When it comes to virtualization, IT departments have a tough choice: Standardize on one hypervisor for efficiencies in training, or use multiple hypervisors for different workloads and suffer management and infrastructure complexity.
If you have a VMware vCenter management console, HotLink Corp. says you can have the best of both worlds through its SuperVISOR virtual appliance, which lets vCenter see Microsoft Hyper-V, Red Hat KVM, Citrix XenServer as if they were VMware ESX hypervisors.
This week the company improved the software by releasing version 2.0, which integrates deeper into vCenter so users don’t have to deploy multiple consoles.
In addition, support has been added for most vCenter-compatible automation tools such as vCloud Director and the PowerCLI scripting tool
“We are now that single pane of glass and the integration hub” that IT managers have wanted, said Jerry McLeod, HotLink’s vice-president of sales and business development.
“Now I (as an IT manager) have only one place to integrate into for all of my management for all of my hypervisors for both on and off premise — which is a big to people who have thousands of scripts they run for tests and devs and turning (virtual) machines off and bringing machines up.”
SuperVisor does this by putting an agent on every hypervisor.
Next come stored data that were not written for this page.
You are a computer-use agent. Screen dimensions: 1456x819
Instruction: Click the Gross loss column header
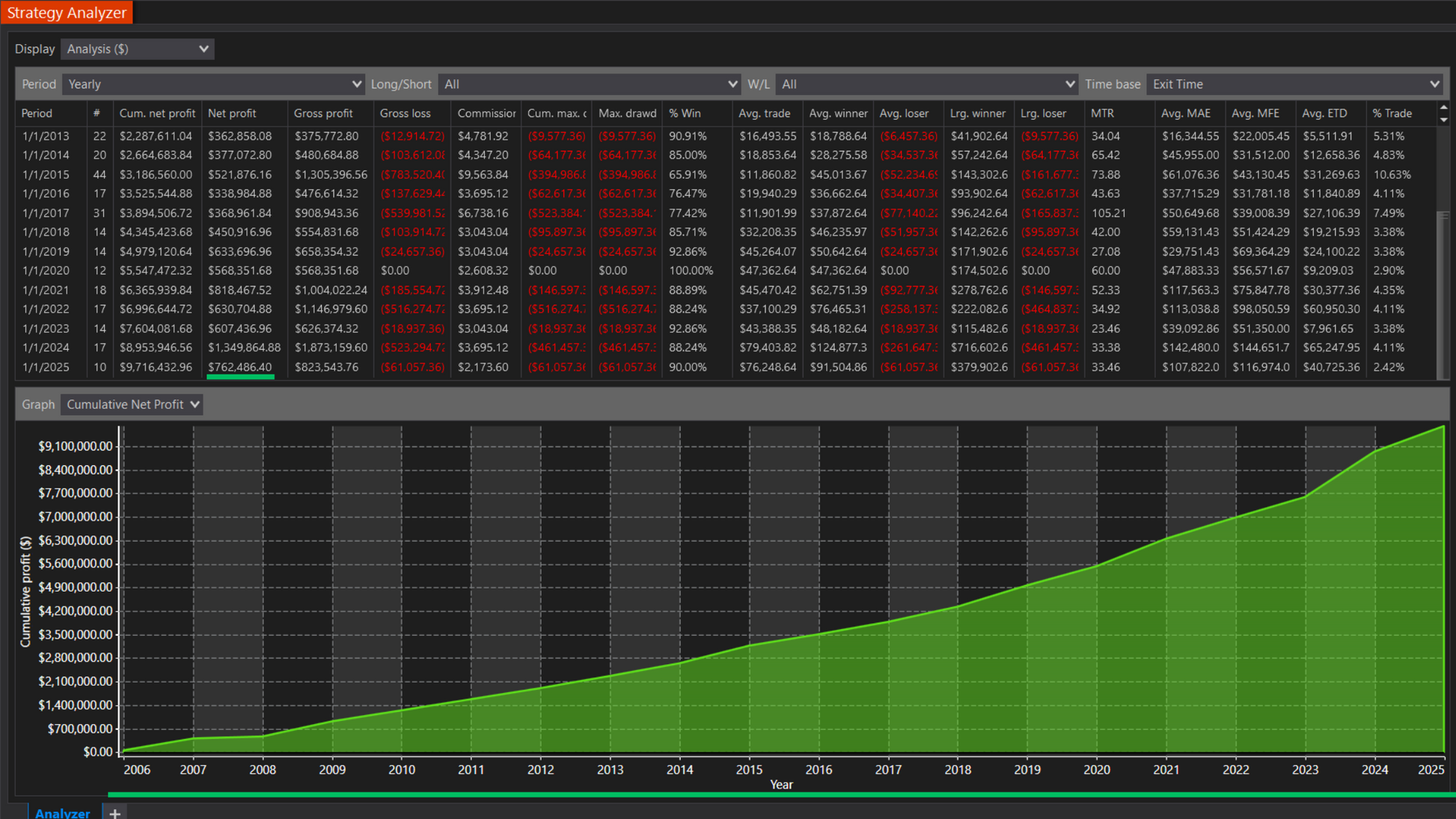(x=405, y=114)
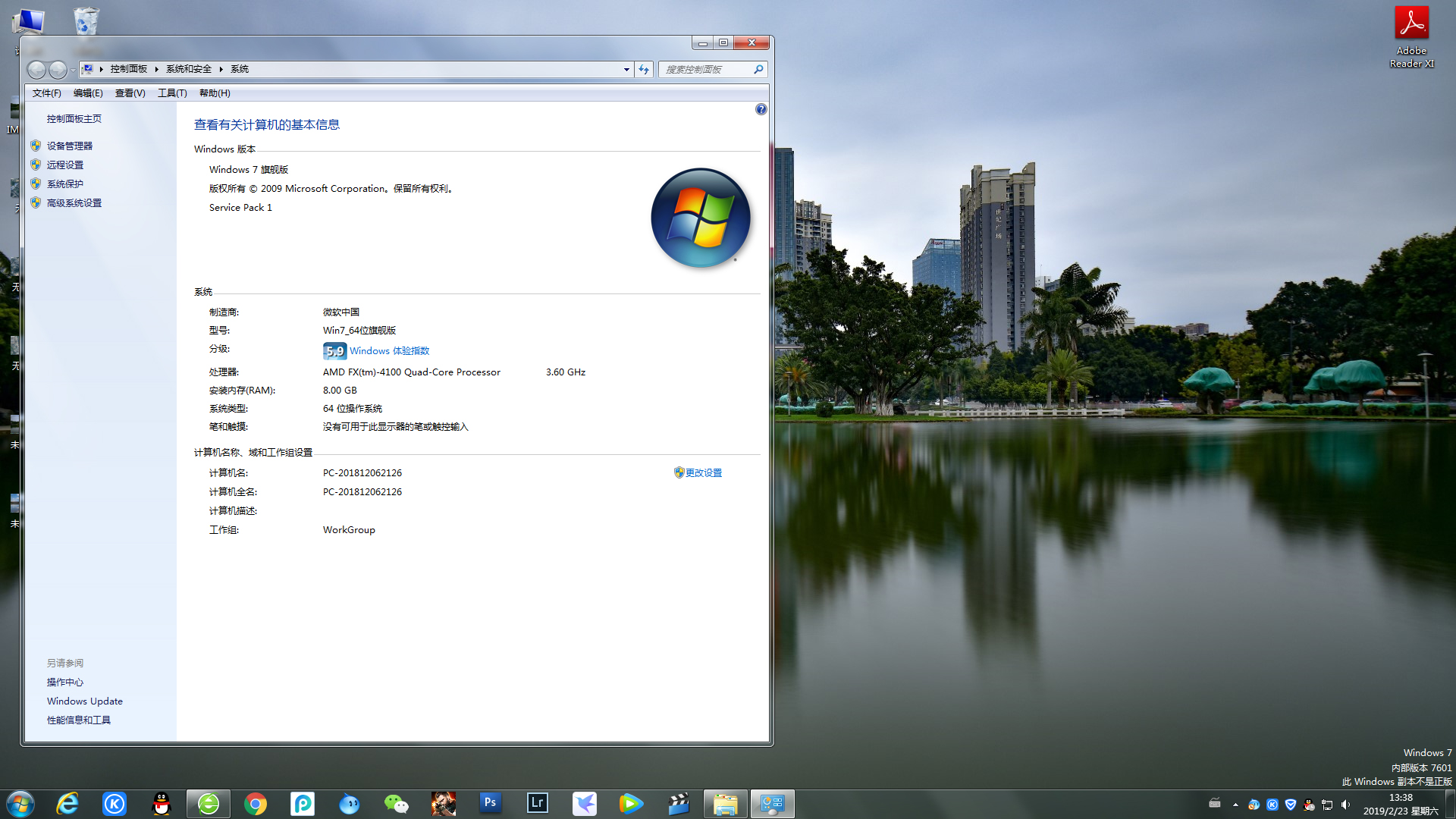Click the QQ penguin taskbar icon
The image size is (1456, 819).
click(162, 803)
Its sister application, Hybrid Express, works on virtual loads on Amazon EC2 or cloud service providers that use CloudStack for management.
Both can be combined, so an IT department can offer internal tiered services to business units – for example, saving an expensive hypervisor for important workloads on redundant servers, less important workloads on a different hypervisor on standard servers and non-essential workloads on a cloud service.
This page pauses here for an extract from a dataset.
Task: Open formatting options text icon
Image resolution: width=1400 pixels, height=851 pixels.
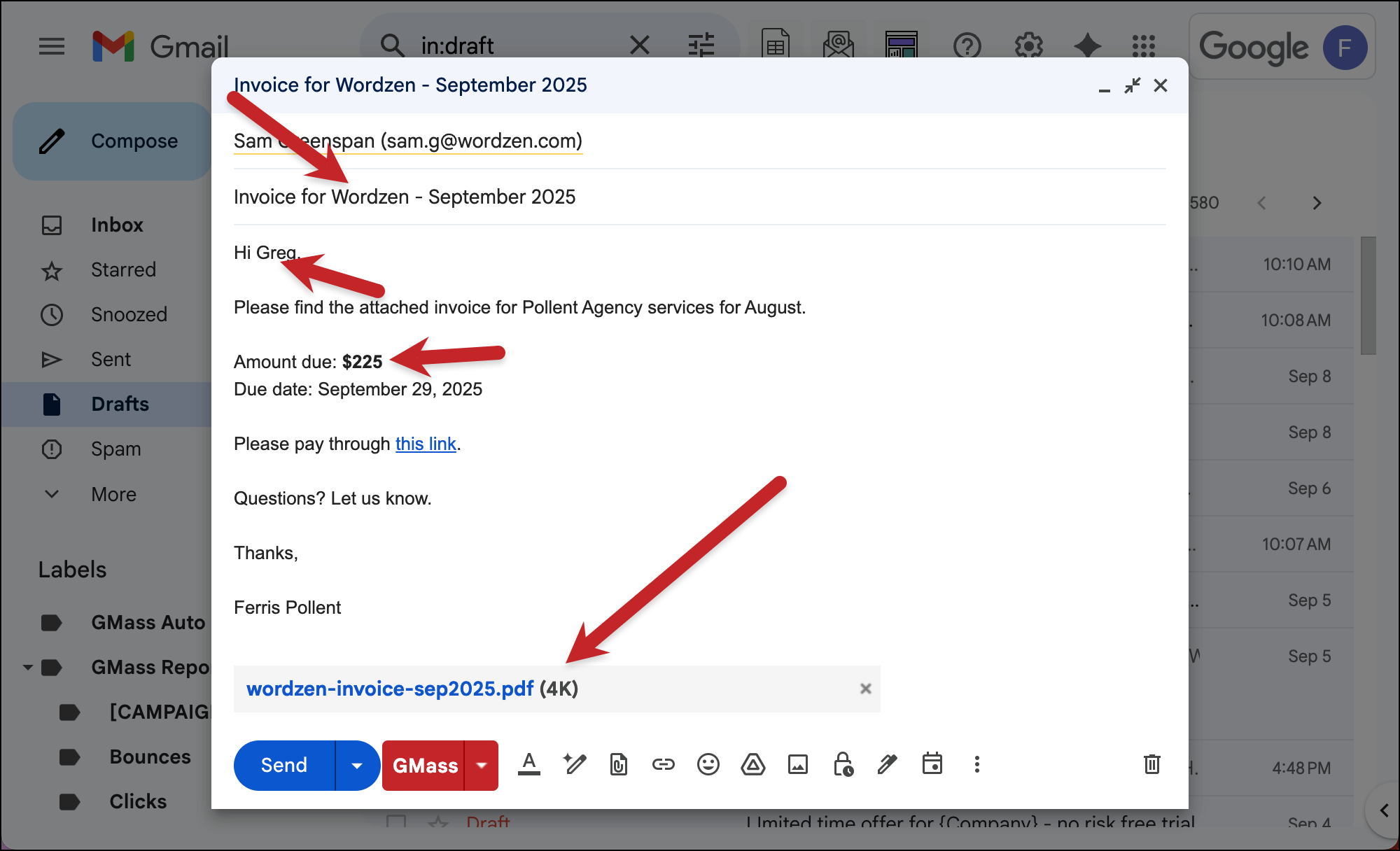Action: point(529,764)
SuperVISOR allows administrators to seamlessly shift workloads from one hypervisor to another, McLeod said.
John Burke, principal research analyst at Nemertes Reseach who specializes in virtualization, said that from seeing a demonstration SuperVISOR is “a very effective approach to empowering IT to manage a multi-hypervisor data centre.”
A large portion of IT departments will use more than one hypervisor for many years, he said, so some method of bringing their management together is necessary.
Other solutions – including software from IBM, CA, OpenStack, CloudStack, Nimbula — sit on top of the hypervisors instead of folding management into them, he said.
SuperVISOR lists at US$26,700 for an on premise licence, plus $50,000 to manage up to 25 hypervisors. Hybrid Express costs $50,000 for managing up to 250 hypervisors.
For those who want to take a test drive, SuperVISOR is now available in a free version that is limited to three same-name hypervisors and up to 15 virtual machines. But you can use it for up to a year.
HotLink sells direct, although it is also looking for system integrator partners in Canada.